→ **Written instruction**: Render the lines below as a JSON list of strings, one string per line and blank lines left out, starting at the line that contains "Task: Tap the sparkle icon beside Post" and stopping after the line that contains "(x=73, y=381)".

→ **Material to process**:
——
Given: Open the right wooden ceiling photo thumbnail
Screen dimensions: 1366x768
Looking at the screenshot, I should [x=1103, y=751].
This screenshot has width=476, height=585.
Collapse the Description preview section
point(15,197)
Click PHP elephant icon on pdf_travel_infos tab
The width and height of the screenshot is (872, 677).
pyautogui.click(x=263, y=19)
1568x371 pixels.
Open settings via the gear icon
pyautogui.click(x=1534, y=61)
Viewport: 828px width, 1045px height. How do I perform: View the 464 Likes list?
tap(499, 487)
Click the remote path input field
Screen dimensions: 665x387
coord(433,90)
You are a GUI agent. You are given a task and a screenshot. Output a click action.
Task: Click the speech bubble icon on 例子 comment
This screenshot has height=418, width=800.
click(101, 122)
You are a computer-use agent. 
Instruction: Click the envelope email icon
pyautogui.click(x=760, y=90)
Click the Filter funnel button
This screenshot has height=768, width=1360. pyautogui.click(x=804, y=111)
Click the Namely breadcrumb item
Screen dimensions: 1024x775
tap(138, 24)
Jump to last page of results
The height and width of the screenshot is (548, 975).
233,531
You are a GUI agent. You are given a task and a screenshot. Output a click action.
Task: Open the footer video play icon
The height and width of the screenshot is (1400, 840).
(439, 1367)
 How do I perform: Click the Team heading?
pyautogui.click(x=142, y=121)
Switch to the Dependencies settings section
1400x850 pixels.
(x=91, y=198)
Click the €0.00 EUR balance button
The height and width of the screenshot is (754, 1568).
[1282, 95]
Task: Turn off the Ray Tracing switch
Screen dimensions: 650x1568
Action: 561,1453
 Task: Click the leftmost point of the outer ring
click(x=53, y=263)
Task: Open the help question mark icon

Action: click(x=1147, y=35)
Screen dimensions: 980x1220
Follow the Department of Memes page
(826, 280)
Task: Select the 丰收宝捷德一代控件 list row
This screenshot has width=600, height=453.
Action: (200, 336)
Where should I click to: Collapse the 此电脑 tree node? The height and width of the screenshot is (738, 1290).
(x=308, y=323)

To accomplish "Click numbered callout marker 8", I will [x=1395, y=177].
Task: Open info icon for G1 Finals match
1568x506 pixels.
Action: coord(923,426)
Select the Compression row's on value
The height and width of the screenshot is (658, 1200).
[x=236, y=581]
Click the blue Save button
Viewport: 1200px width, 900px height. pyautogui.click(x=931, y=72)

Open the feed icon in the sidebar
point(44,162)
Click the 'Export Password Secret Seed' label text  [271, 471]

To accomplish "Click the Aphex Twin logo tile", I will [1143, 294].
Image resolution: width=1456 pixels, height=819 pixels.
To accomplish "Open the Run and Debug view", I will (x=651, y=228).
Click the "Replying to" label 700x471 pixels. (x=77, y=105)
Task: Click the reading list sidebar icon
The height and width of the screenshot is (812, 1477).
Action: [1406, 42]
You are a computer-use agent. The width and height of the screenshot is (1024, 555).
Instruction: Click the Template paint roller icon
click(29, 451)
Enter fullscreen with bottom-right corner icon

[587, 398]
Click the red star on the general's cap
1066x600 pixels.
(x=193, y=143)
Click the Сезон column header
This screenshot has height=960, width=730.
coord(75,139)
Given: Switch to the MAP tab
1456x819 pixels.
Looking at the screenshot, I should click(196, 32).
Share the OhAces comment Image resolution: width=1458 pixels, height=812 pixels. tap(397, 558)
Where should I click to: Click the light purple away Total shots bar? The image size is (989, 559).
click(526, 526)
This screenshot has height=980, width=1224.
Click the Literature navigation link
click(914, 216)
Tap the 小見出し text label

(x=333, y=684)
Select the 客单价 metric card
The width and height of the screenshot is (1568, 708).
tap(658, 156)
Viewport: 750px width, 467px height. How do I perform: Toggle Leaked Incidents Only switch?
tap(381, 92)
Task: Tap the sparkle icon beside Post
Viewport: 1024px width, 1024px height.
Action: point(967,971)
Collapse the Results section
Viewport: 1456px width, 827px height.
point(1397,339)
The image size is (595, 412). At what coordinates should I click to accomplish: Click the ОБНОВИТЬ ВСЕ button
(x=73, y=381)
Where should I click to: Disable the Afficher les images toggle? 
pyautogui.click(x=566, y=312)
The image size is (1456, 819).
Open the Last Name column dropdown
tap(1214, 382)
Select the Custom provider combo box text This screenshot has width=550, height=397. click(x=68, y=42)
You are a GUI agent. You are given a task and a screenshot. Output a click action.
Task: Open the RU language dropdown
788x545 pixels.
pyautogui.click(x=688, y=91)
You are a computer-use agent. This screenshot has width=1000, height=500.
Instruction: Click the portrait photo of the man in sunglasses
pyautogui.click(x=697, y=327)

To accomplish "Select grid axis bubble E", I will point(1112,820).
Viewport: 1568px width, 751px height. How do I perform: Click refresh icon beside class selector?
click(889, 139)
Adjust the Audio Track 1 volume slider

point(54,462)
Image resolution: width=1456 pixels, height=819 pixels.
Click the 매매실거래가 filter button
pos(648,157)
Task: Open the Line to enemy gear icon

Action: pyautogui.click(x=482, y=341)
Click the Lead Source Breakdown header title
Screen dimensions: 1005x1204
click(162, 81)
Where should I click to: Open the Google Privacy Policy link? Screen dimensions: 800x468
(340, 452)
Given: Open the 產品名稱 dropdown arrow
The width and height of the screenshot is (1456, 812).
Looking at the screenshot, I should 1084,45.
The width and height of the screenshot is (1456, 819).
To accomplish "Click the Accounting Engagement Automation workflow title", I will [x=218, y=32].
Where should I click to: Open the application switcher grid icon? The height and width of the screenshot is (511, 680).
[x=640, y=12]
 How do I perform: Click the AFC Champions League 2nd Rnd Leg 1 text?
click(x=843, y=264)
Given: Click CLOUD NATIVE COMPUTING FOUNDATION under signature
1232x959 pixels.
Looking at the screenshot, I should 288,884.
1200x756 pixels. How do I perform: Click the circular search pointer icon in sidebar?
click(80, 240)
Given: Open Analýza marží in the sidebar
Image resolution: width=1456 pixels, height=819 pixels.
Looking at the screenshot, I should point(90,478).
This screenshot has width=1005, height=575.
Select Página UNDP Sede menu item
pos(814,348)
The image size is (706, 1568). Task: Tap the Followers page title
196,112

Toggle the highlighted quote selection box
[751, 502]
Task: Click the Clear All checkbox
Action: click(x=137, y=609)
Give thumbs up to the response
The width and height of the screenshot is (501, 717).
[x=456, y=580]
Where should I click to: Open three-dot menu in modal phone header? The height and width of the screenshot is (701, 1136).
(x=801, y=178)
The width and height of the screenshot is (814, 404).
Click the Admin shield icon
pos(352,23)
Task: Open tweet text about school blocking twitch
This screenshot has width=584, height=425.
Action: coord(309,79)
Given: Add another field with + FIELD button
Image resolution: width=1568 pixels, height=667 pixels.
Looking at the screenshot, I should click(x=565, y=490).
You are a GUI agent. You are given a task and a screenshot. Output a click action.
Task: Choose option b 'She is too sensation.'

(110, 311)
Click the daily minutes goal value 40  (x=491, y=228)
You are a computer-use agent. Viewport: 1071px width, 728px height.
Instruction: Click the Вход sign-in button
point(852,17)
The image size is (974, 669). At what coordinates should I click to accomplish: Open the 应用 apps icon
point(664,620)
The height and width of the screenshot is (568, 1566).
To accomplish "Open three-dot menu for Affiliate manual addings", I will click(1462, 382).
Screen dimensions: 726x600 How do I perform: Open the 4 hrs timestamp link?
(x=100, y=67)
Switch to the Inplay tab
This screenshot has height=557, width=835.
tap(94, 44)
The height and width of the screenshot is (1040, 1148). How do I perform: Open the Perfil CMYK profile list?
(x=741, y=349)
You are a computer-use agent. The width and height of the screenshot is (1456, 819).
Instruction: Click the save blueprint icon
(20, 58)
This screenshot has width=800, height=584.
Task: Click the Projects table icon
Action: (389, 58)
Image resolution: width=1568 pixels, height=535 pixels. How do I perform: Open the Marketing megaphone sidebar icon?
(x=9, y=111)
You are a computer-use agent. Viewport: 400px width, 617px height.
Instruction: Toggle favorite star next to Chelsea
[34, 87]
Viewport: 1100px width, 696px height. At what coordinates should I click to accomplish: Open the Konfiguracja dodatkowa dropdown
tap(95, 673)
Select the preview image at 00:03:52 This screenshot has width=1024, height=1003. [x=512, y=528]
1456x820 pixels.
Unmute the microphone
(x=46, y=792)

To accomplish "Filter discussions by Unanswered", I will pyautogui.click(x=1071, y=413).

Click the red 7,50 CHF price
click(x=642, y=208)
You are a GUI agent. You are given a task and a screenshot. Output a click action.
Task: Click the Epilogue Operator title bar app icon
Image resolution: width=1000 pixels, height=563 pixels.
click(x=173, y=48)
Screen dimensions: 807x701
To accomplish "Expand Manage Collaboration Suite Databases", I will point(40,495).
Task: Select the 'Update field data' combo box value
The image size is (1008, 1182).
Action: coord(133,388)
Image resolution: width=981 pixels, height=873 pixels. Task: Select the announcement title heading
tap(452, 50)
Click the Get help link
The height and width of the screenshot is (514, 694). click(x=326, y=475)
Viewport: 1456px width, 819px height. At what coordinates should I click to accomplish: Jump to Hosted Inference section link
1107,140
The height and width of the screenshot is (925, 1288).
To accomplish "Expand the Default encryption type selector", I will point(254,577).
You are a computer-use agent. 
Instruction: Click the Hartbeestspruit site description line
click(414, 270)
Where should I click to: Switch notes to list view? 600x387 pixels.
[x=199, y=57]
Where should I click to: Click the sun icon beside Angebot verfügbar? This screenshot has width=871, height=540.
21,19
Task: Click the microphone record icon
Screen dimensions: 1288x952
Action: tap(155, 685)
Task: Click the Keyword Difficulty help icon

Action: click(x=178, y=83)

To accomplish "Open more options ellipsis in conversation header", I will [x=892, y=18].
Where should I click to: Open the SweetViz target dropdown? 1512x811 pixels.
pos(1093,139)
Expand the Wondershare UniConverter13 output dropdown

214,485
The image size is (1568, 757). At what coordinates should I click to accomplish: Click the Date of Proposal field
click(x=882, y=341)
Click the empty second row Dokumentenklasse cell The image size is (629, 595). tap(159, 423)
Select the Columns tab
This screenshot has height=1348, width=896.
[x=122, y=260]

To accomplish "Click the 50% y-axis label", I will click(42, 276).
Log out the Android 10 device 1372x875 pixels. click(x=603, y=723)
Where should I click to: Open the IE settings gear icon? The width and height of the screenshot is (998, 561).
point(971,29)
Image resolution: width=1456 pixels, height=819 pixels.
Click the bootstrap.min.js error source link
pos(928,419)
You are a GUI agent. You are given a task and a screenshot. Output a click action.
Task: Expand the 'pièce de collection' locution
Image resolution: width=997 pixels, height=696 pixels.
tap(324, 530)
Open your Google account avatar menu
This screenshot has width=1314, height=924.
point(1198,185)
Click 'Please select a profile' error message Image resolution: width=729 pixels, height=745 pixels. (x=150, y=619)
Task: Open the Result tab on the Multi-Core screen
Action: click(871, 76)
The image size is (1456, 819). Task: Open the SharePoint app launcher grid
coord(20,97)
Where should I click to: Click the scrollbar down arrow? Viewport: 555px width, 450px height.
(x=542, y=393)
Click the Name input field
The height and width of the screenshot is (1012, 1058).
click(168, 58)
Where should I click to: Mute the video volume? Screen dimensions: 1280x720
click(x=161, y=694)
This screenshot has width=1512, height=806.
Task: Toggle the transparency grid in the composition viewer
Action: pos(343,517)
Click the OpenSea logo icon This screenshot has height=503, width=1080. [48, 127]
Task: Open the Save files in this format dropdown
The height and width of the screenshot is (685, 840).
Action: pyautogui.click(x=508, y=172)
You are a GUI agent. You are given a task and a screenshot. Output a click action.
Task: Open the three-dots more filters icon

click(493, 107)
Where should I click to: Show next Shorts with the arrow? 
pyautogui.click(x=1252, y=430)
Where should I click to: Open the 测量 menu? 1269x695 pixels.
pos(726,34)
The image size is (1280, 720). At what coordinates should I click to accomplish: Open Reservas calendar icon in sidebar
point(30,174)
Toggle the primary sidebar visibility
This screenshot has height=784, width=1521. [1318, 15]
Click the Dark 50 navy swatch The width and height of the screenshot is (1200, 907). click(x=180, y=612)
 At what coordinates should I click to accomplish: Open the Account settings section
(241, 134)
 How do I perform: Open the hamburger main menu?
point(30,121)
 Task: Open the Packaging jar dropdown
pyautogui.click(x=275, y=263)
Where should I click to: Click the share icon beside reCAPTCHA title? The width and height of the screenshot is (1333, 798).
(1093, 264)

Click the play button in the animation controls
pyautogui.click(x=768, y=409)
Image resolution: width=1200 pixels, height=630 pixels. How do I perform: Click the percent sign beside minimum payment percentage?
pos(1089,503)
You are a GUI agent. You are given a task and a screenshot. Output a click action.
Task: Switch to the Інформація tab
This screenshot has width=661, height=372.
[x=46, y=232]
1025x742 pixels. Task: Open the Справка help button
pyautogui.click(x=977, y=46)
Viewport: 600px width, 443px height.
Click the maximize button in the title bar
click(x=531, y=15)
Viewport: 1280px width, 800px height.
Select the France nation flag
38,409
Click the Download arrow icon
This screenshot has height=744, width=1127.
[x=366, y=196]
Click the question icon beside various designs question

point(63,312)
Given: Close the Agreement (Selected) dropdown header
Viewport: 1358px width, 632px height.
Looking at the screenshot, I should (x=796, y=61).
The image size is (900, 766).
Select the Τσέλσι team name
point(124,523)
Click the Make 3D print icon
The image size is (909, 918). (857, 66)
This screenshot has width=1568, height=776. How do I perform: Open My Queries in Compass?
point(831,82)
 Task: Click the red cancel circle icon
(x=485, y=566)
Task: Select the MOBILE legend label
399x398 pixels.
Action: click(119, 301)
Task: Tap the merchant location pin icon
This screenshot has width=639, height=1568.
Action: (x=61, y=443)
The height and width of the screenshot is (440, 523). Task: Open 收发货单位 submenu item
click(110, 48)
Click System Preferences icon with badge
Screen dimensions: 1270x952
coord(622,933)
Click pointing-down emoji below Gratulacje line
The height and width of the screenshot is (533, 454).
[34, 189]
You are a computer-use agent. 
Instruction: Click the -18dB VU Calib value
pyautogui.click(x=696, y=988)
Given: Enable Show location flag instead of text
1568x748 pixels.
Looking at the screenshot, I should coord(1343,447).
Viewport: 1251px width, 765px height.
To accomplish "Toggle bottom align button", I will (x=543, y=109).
——
→ **Completed task**:
[
  "Task: Tap the sparkle icon beside Post",
  "Viewport: 1024px width, 1024px height.",
  "Action: point(967,971)",
  "Collapse the Results section",
  "Viewport: 1456px width, 827px height.",
  "point(1397,339)",
  "The image size is (595, 412). At what coordinates should I click to accomplish: Click the ОБНОВИТЬ ВСЕ button",
  "(x=73, y=381)"
]